On top of most GenAI content being benign, it’s also getting more human. Microsoft and several other security vendors have already released research disclosing why GenAI is not a good signal **for malicious content. Sadasivan et al. (ICLR 2024) provided the theoretical foundation for why this will only get worse. Their “impossibility framework” proves that as language models improve, the total variation distance between human and AI text distributions shrinks, mathematically bounding the best achievable detector performance. The implication is spooky:
"…reliable AI text detection may be fundamentally impossible as models converge toward human-like output."
In Microsoft’s September 24, 2025 blog post “AI vs. AI: Detecting an AI-Obfuscated Phishing Campaign,” Microsoft Threat Intelligence detailed a credential phishing campaign (detected August 18, 2025, targeting US organizations) that used an LLM to generate obfuscated SVG file payloads. Microsoft Security Copilot analyzed the malicious code and identified five specific categories of LLM artifacts.
- Overly descriptive variable/function names with pseudo-random hex suffixes (e.g.,
processBusinessMetricsf43e08,initializeAnalytics4e2250) described as “typical of AI/LLM-generated code.” - Over-engineered code structure with “clear separation of concerns and repeated use of similar logic blocks” and “characteristic of AI/LLM output, which tends to over-engineer and generalize solutions.” We see this in email all the time, like declarative
doc-typecomments in the HTML of the email. This is also found in a lot of templated-email platforms and advertising campaigns. - Unnecessary technical elements, like XML declarations and CDATA-wrapped scripts. We see this some in email too.
- Formulaic obfuscation patterns, like systematic, templated encoding that is “both thorough and formulaic, matching the style of AI/LLM code generation.”
- Verbose, generic, useless/self-explanatory comments. There will be plenty of examples of this in the below IOCs section. Microsoft called these “a hallmark of AI-generated documentation.” While this signal is definitely fleeting (attackers should be catching on by now), this is a gem for GenAI detection. While you can easily add “don’t include comments” in an LLM prompt, most bad actors are either unaware, lazy, or forgetful, and leave these signals in place
“AI-generated obfuscation often introduces synthetic artifacts, like verbose naming, redundant logic, or unnatural encoding schemes, that can become new detection signals themselves.”
The blog ends with the conclusion that the attack was detected using standard signals (self-addressed email with BCC, redirect, obfuscated code, etc.), which is accurate and lands them in the “AI signals are unimportant” camp. But that’s only half of the story. Yes, these signals are fleeting, and yes, the attack was stopped without them. But that said, a signal is a signal, so why not use it? Not as a detection in and of itself, but as a way to boost existing detections.
Why you can use AI signals for attack detections
To be clear, AI indicators are in no way load bearing signals. Detections need to be robust, though, so adding AI signals can help fill them out. That’s the argument right there. These signals are helpful, not home runs.
While Microsoft’s write-up focused on JavaScript within an SVG attachment, not HTML email bodies, the notion that LLMs leave characteristic structural fingerprints in generated code applies directly to HTML email templates as well.
Let’s take a look at some AI-generated messages. There are several things to pick apart in the following emails that we’ve seen in the wild. We’ll focus on the most egregious signals in each. Since half of the fun of these signals is hunting for them in your own environment, we’ve also included MQL at the end of the post so you can threat hunt GenAI emails in your org’s inboxes.
Useful: Comments
In this example, we see a classic cloud storage auto-payment scam email. The fact that Sublime caught it means that this message had already evaded the built-in security of one of the major cloud email providers.
As a quick aside, an argument could be made that signals could have the same lifespan as scam types. We all know the cloud storage scam, yet it still exists. It’s clearly still working.
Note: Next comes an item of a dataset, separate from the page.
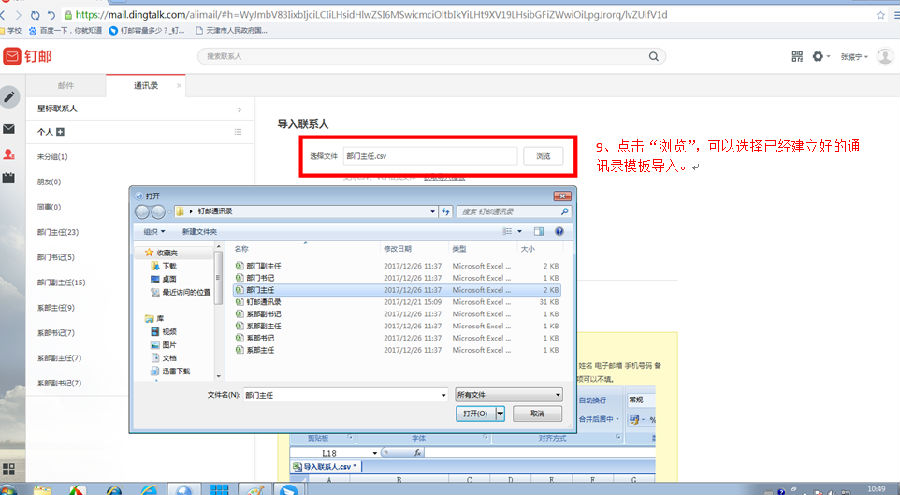Open the 张荣宁 user account dropdown
Viewport: 900px width, 495px height.
coord(852,57)
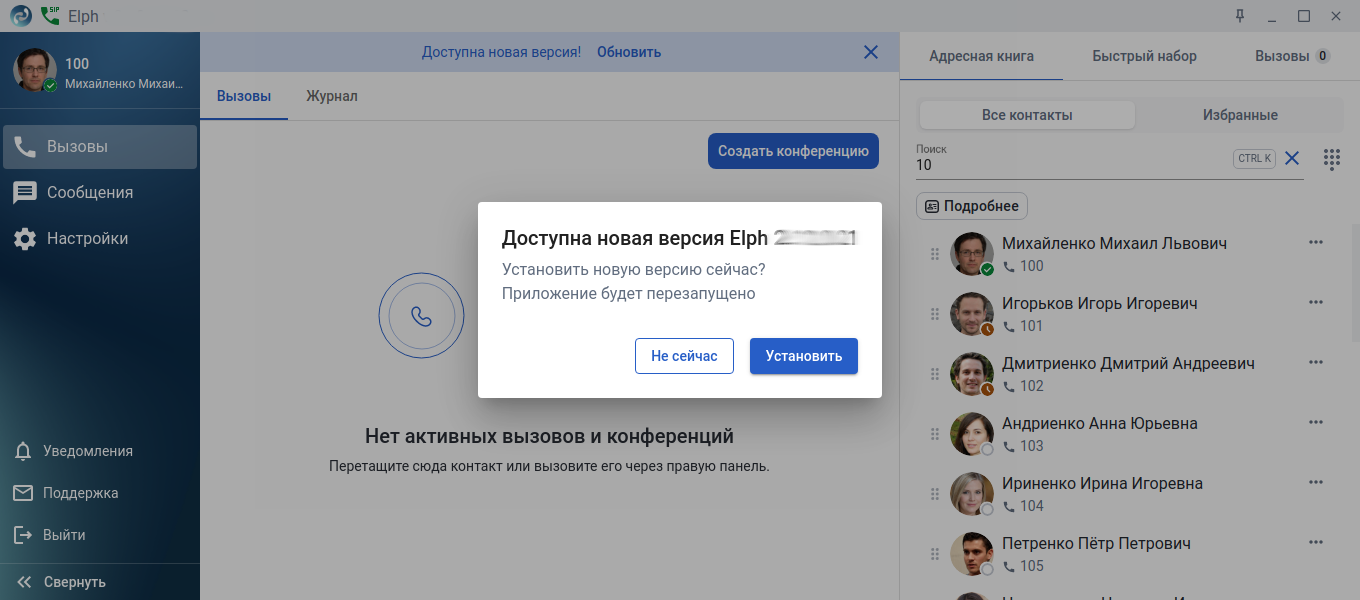Select the Все контакты filter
We can see that this is an AI-generated attack if we look in the HTML of the message:
Those are the actual comments in the email HTML. As requested falls into the category of “continued LLM conversation” that we see in attacks. This is good evidence of the iterative (and often frustrating) experience of prompting. The attacker clearly had a weak initial prompt and didn’t get exactly what they wanted, so they had to re-prompt. As most LLMs aim to be both pleasing and verbose, this one added helpful little code comments to help the attacker.
There are also dozens of examples of conversational-context clues within HTML. A very common one is keeping the exact same structure. This is indicative of iterative prompting.
Here’s another fun one where comments are giving away too much information to have been written by a human. Take a look at the suspicious attempt at a CVS logo in this gift card scam:

You’ll notice the CVS logo heart doesn’t look quite right. That’s because the attacker had their LLM generate the logo in HTML, which we can see right in the comment on line 4:
Folks that code with AI know that it loves to add comments. By adding these suspicious indicators into the mix, it only strengths the mounting case for this email being malicious.
Useful: Formatting
Aside from word indicators, AI also offers formatting indicators. Take a look at this message:

For starters, AI loves round corners. Text containers, buttons, callouts – AI won’t let any of them have a sharp corner.
Another thing we’ve noticed with AI is non-centered text within an HTML element. Look at the Usage details breakdown toward the top left. The usage in GB is off centered with its category. Additionally, certain LLM-generated sites and messages will have content spill out of HTML elements or be off-centered (see the Update payment and Manage my plan buttons). These are not great detection signals (plenty of templated email generators that are benign have these same exact tells), but are good enough to throw into a threat hunt.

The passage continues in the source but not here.